=== Given records ===
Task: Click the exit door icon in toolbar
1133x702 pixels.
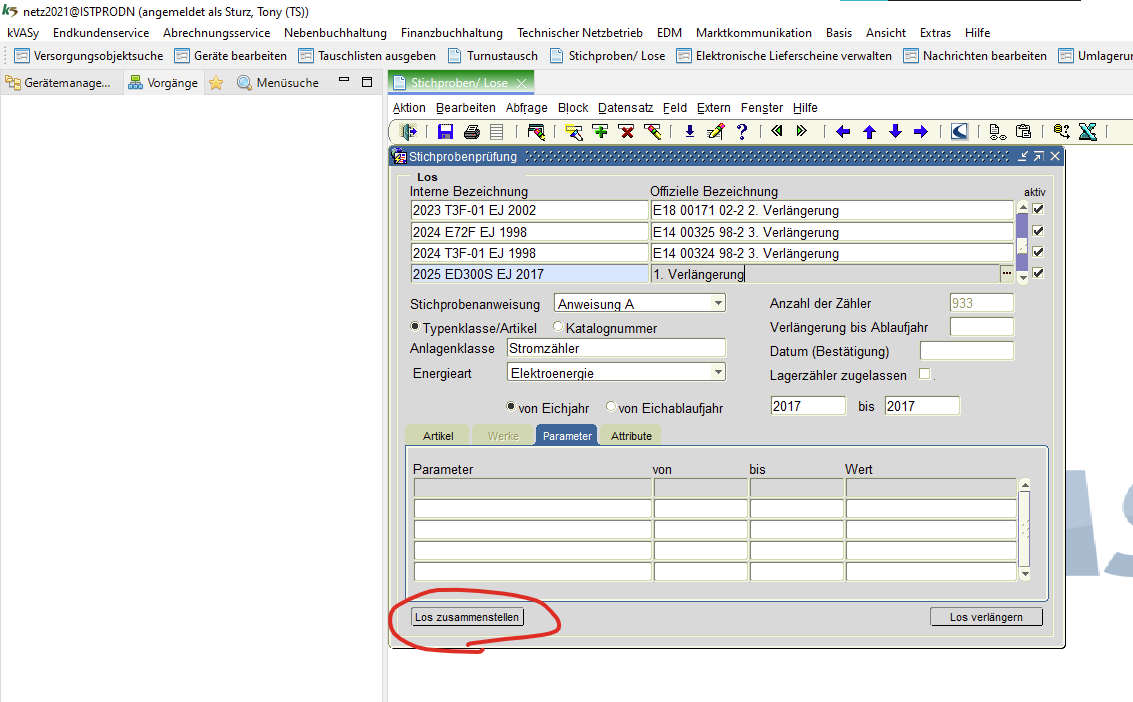Action: tap(408, 131)
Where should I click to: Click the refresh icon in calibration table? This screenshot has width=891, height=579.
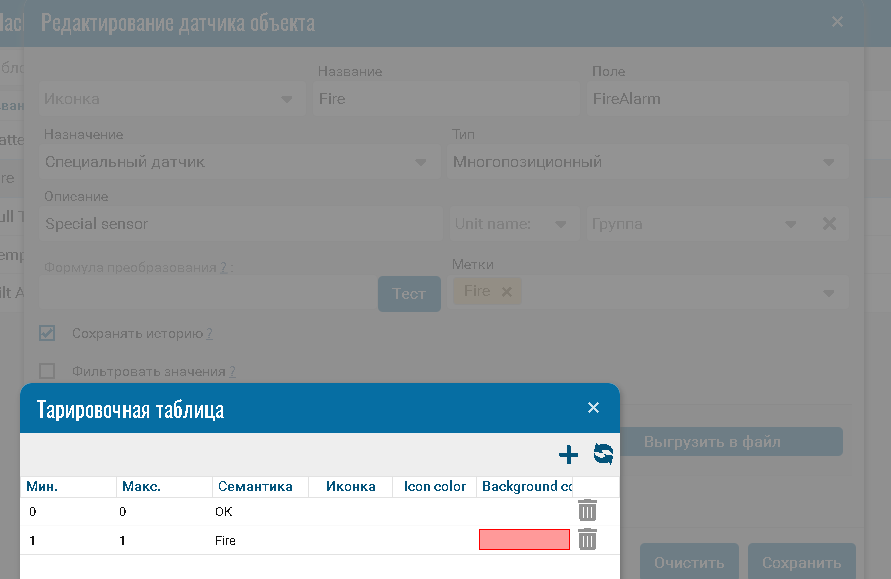tap(603, 454)
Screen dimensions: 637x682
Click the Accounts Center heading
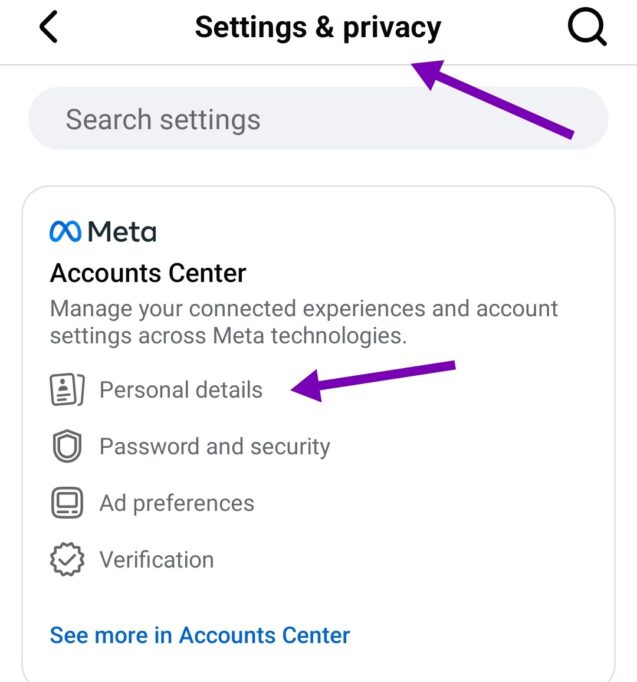(x=148, y=273)
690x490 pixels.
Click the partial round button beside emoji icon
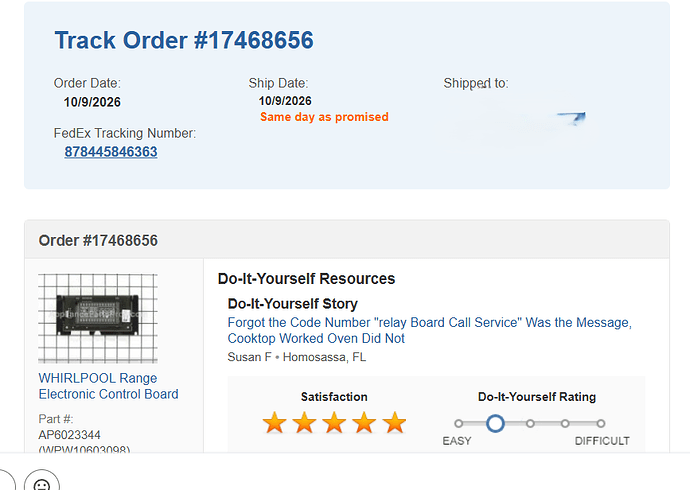[x=7, y=481]
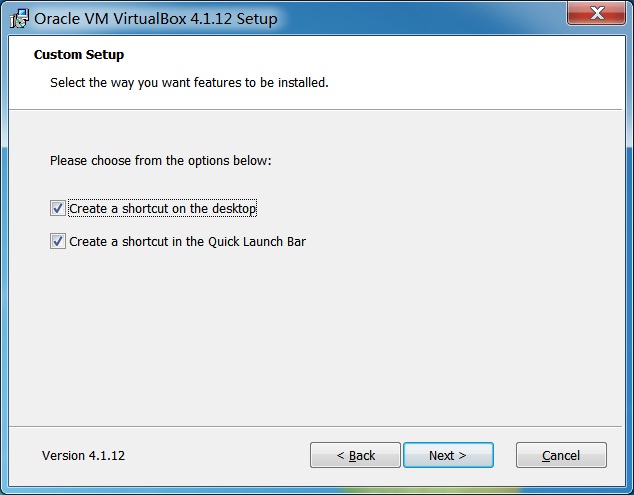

=== Problem description ===
Everything in the material must be duplicated exactly, except the pictures.

=== Reply ===
Task: Click the exit door icon in toolbar
1133x702 pixels.
Action: tap(408, 131)
Where should I click to: Click the refresh icon in calibration table? This screenshot has width=891, height=579.
tap(603, 454)
Screen dimensions: 637x682
Click the Accounts Center heading
(x=148, y=273)
690x490 pixels.
Click the partial round button beside emoji icon
[x=7, y=481]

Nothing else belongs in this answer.